EXERCISE TASK:
According to the piece on women in leadership, what is the average share of female executives in retail?

EXCERPT PROVIDED:
┄┄┄┄┄┄┄┄┄┄

More women in leadership reflects the real world, and it’s good for business
The results are in, and its official, organisations with women in leadership roles are more profitable so while it’s disappointing that there aren’t more female senior managers, it’s also bad for business.
In 2015-16 just over a third of all managers in Australia were women, and although around 40% of non-senior managers were women, that dropped to 16.3% by the time it got to the CEO headcount.
Some industries fare better than others; retail with an industry average of 41% female executives, is well above the average of 23.2% across Australia’s top 2000 companies, according to CommBank Retail Insights 2016. Although the larger the retail business, the fewer female executives it's likely to have.
Recognising the issue is half the battle, but helping women break through the glass ceiling needs a more coordinated approach to the recruitment and retention of female talent.

┄┄┄┄┄┄┄┄┄┄

DATASET CONTENT:
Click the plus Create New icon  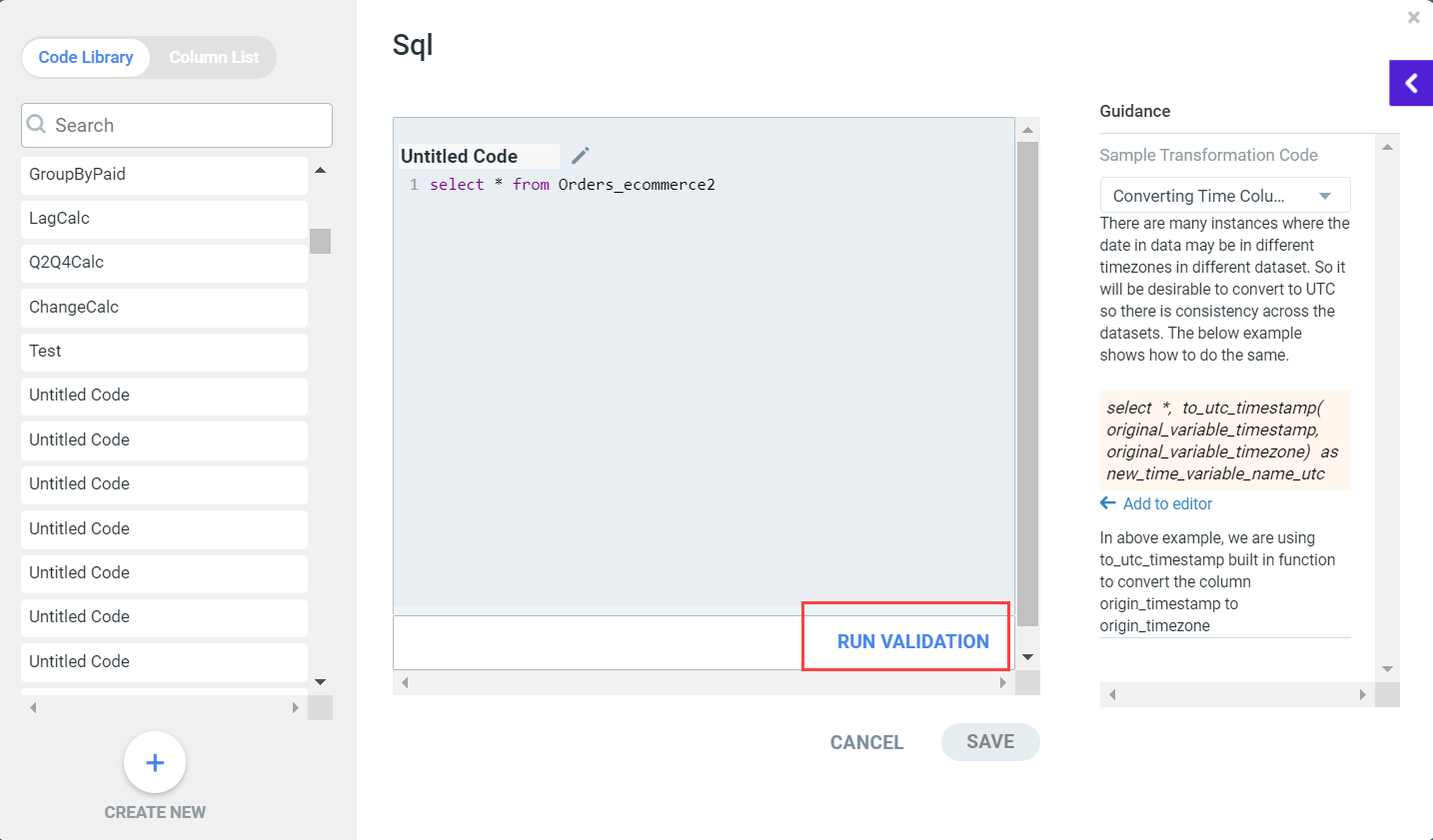(155, 762)
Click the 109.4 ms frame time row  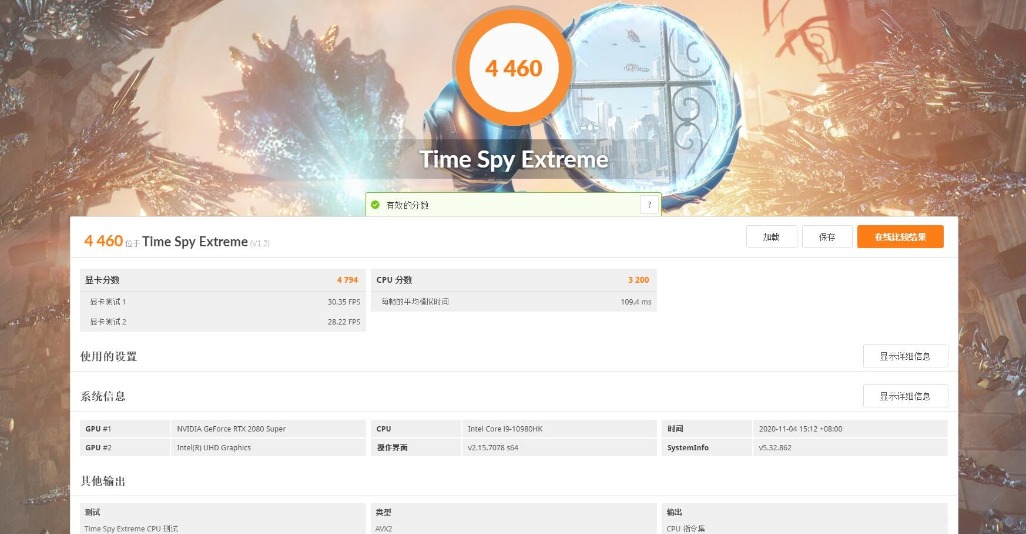coord(514,302)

┄┄┄┄┄┄┄┄┄┄

FINISHED TASK:
41%